Please restate the data exactly, from the first line to the last.

Data records:

=== Section Start ===

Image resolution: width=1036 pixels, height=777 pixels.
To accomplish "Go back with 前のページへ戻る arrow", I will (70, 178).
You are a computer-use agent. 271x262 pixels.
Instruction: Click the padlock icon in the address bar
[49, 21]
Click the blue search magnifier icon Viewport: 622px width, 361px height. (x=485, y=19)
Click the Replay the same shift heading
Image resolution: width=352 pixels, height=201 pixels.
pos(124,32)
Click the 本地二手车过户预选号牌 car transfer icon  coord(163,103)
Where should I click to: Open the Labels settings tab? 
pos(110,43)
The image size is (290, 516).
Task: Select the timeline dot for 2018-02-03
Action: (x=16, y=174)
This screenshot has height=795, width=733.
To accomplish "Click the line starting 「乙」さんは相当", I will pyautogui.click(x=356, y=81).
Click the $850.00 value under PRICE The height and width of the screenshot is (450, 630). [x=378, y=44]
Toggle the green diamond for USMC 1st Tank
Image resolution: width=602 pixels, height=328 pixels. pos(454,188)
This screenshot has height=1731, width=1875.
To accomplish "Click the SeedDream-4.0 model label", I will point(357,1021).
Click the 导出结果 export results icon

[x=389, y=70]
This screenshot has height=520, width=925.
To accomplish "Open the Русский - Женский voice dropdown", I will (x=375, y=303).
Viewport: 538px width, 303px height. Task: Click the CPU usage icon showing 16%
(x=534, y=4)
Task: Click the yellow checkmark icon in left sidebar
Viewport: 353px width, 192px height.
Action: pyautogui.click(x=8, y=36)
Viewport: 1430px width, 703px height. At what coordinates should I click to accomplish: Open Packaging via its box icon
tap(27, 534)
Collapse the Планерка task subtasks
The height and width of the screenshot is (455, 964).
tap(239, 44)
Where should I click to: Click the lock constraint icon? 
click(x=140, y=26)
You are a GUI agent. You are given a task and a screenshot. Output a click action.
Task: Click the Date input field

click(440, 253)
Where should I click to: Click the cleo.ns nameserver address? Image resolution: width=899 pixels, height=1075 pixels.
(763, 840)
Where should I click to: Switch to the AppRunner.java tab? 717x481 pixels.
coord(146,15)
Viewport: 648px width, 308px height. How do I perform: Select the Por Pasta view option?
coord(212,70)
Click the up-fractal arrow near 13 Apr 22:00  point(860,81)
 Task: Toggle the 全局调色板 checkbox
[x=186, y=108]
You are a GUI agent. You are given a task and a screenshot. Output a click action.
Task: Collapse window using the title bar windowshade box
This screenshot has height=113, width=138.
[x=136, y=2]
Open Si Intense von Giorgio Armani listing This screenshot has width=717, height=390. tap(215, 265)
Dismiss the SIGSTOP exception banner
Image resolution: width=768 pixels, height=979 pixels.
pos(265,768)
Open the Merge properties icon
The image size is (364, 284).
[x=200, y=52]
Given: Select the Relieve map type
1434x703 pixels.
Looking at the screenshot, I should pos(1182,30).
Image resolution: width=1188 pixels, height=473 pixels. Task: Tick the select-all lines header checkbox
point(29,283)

=== Section End ===

:: Response area ::
Image resolution: width=1036 pixels, height=777 pixels.
To accomplish "Go back with 前のページへ戻る arrow", I will (70, 178).
You are a computer-use agent. 271x262 pixels.
Instruction: Click the padlock icon in the address bar
[49, 21]
Click the blue search magnifier icon Viewport: 622px width, 361px height. (x=485, y=19)
Click the Replay the same shift heading
Image resolution: width=352 pixels, height=201 pixels.
pos(124,32)
Click the 本地二手车过户预选号牌 car transfer icon  coord(163,103)
Where should I click to: Open the Labels settings tab? 
pos(110,43)
The image size is (290, 516).
Task: Select the timeline dot for 2018-02-03
Action: (x=16, y=174)
This screenshot has height=795, width=733.
To accomplish "Click the line starting 「乙」さんは相当", I will pyautogui.click(x=356, y=81).
Click the $850.00 value under PRICE The height and width of the screenshot is (450, 630). [x=378, y=44]
Toggle the green diamond for USMC 1st Tank
Image resolution: width=602 pixels, height=328 pixels. pos(454,188)
This screenshot has height=1731, width=1875.
To accomplish "Click the SeedDream-4.0 model label", I will point(357,1021).
Click the 导出结果 export results icon

[x=389, y=70]
This screenshot has height=520, width=925.
To accomplish "Open the Русский - Женский voice dropdown", I will (x=375, y=303).
Viewport: 538px width, 303px height. Task: Click the CPU usage icon showing 16%
(x=534, y=4)
Task: Click the yellow checkmark icon in left sidebar
Viewport: 353px width, 192px height.
Action: pyautogui.click(x=8, y=36)
Viewport: 1430px width, 703px height. At what coordinates should I click to accomplish: Open Packaging via its box icon
tap(27, 534)
Collapse the Планерка task subtasks
The height and width of the screenshot is (455, 964).
tap(239, 44)
Where should I click to: Click the lock constraint icon? 
click(x=140, y=26)
You are a GUI agent. You are given a task and a screenshot. Output a click action.
Task: Click the Date input field

click(440, 253)
Where should I click to: Click the cleo.ns nameserver address? Image resolution: width=899 pixels, height=1075 pixels.
(763, 840)
Where should I click to: Switch to the AppRunner.java tab? 717x481 pixels.
coord(146,15)
Viewport: 648px width, 308px height. How do I perform: Select the Por Pasta view option?
coord(212,70)
Click the up-fractal arrow near 13 Apr 22:00  point(860,81)
 Task: Toggle the 全局调色板 checkbox
[x=186, y=108]
You are a GUI agent. You are given a task and a screenshot. Output a click action.
Task: Collapse window using the title bar windowshade box
This screenshot has height=113, width=138.
[x=136, y=2]
Open Si Intense von Giorgio Armani listing This screenshot has width=717, height=390. tap(215, 265)
Dismiss the SIGSTOP exception banner
Image resolution: width=768 pixels, height=979 pixels.
pos(265,768)
Open the Merge properties icon
The image size is (364, 284).
[x=200, y=52]
Given: Select the Relieve map type
1434x703 pixels.
Looking at the screenshot, I should pos(1182,30).
Image resolution: width=1188 pixels, height=473 pixels. Task: Tick the select-all lines header checkbox
point(29,283)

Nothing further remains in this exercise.